How is the buy-to-let sector performing in 2020?

But-to-let

2020 has seen a raft of regulatory changes that have impacted landlords and left many wondering how viable their buy-to-let portfolios will continue to be and, whether they should still be considering expanding them.

Rex Ekaireb, established property investor and entrepreneur commented: “Although many may think that landlords have it relatively easy, this really isn’t the case.”

Ekaireb continues: “…there are knock on effects to consider. For example, if landlords’ cashflows are interrupted, there will be less money in the pot to service properties, ultimately affecting tenants.”

Then came the COVID-19 pandemic, which has not just left its mark on the buy-to-let sector but the entire UK economy. As the country begins to move forward however, there are green shoots appearing for the sector with reasons to be optimistic slowly returning for landlords.

Key Regulatory Changes

Rex Ekaireb Commented on the changeable property market in 2020 saying: “The property market is arguably more changeable than ever before. For both landlords and tenants, keeping abreast of regulatory and logistical changes is more important than ever…”

Rex Ekaireb also commented saying: “…it is crucial that tenants and landlords use the necessary rules and regulations alongside a good relationship [between each other] to ensure everyone benefits and the likes of property repossessions (further information) don’t occur at any point…”

Capital Gains Tax (CGT) changes are one of the largest affecting factors in the property industry. CGT is the tax paid when a property is sold based on its gain over the period of ownership. Up until April 2020 there were two key exemptions benefitting landlords which were significantly changed at the start of the tax year.

Private Residence Relief now gives landlords relief on gains made over the last 9 months of ownership, previously this was 18 months plus any other time the landlord lived at the property.

Letting Relief was effectively wiped out for the majority of landlords.

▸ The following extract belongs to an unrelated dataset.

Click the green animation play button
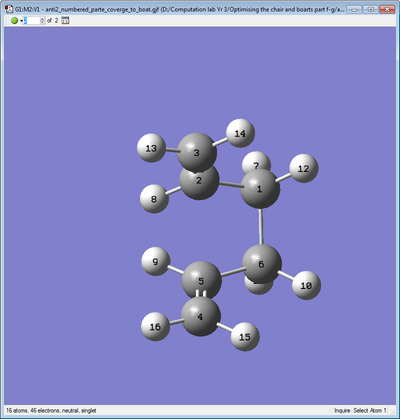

This previously gave relief to landlords who had lived in a property at some point during their ownership and let it out for other periods. This was amended to stipulate that a landlord must have lived with the tenant(s) to qualify, which rules out the vast majority.

Both of these changes forced a lot of landlords out of the market in the first quarter of the year before the new regulations hit.

Stamp Duty Land Tax (SDLT) Changes

Stamp Duty rates for investors owning multiple residential properties shot up earlier this year in the form of a 3% surcharge on all additional properties. This put off a lot of new landlords entering the buy-to-let market and made experienced investors think twice before continuing to expand their portfolios, again negatively impacting the sector.

The pandemic has led to the government raising the SDLT threshold to £500,000 until March 2021, leading to significant savings for landlords making large purchases but the 3% surcharge is still payable.

Section 24 ‘Tenant Tax’

Section 24 stipulates that landlords can only claim basic rate tax relief – currently 20% — on their property finance. Previously, higher rate taxpaying landlords could claim 40%. This has therefore had a significant impact on heavily financed portfolios.

Tightened Energy Efficiency Standards

Since April 2020, all properties let out need to have an EPC rating of E or better. This has added extra costs for landlords who must now make sure all their properties meet this standard.

COVID-19 Pandemic taking Grip

The housing market was effectively put on hold during lockdown which meant landlords could not show prospective tenants’ available properties. Void periods went up putting landlords further out of pocket.

Many tenants struggled financially so landlords found it difficult to increase rents as they may have been planning and instead found themselves having to accommodate rent decreases, again impacting their income.

The good news for landlords is there is now pent-up demand for rental property, caused by the pandemic, which has given the sector a boost since the market re-opened. Landlords with good quality housing stock still available will be hoping that it won’t take long to attract new tenants as we work our way into this new normal.